Under Dr Isiguzo’s stewardship:
All inherited debts were settled prior to handover
Staff gratuities were paid in full upon retirement. The Ben those still in service at the National Secretariat had all their outstanding dating back several years cleared.
Significant funds were left in the union’s coffers to enable the new leadership to take off strongly.
Two independent audits were made publicly available
These are verifiable acts of prudent financial management, not hearsay or speculation, an achievement most unions struggle to replicate.
Beyond domestic reform, Chris Isiguzo raised the international profile of Nigerian journalism:
Elected President, Congress of African Journalists (CAJ). His tenure is still running.
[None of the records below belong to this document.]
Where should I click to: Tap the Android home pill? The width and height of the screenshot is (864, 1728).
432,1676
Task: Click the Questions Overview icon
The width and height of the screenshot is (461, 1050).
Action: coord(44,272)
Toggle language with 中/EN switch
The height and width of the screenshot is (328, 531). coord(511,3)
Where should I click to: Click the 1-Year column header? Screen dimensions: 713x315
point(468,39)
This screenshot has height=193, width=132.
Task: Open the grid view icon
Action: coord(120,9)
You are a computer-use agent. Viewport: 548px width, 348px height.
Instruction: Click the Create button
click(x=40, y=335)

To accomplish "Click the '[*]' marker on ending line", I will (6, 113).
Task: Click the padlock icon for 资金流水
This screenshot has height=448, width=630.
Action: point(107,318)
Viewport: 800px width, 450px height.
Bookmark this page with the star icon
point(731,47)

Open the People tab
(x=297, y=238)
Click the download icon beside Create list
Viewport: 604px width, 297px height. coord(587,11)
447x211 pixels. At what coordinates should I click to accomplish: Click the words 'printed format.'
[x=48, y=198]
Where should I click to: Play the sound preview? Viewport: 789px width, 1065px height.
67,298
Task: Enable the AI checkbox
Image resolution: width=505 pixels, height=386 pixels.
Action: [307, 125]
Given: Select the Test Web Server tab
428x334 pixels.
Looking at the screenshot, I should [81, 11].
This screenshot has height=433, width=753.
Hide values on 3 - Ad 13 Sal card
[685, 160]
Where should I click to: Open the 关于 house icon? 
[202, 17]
First African to Chair the Belt and Road Journalists Network based in Beijing, China
Currently Vice President (Africa), World Journalists Federation
These roles gave Nigerian journalists unprecedented access to international fellowships, professional development, and global platforms. To omit such accomplishments is not oversight, it is deliberate revisionism.
Yes, some award presentations attracted criticism. But no administration, no matter how transformative, is free from actions that might not age well. Must an entire tenure be judged by one photograph? Shall we prefer an NUJ that shouts from the sidelines, or one that secures real gains through strategic presence at the table?
The most regrettable aspect of Mr Salisu’s article is its attempt to weaponise the past in order to elevate the present. This is not statesmanship, it is opportunism cloaked in pseudo-journalistic prose.
Alhassan Yahya deserves the support of all stakeholders, not a bitterly framed inheritance. He will find greater success building on solid foundations than starting afresh in a landscape poisoned by unnecessary factionalism.
Dr Chris Isiguzo’s legacy is not flawless, no legacy ever is. But it is far from the caricature Mr Salisu attempts to paint. His tenure rejuvenated the NUJ, financially, institutionally, and reputationally.
To disregard this is not critique, it is character assassination.
Let facts, not feuds, shape our collective memory.
Let truth, not bitterness, be the compass by which journalism evaluates its leaders.
And to Mr Salisu: criticism is a noble craft. But it demands honesty, not hostility.
Next time, consider facts over fiction, history over hostility.
Because in the end, the truth always endures.
Comrade Terhemen Ater is a Benue-Based Journalist.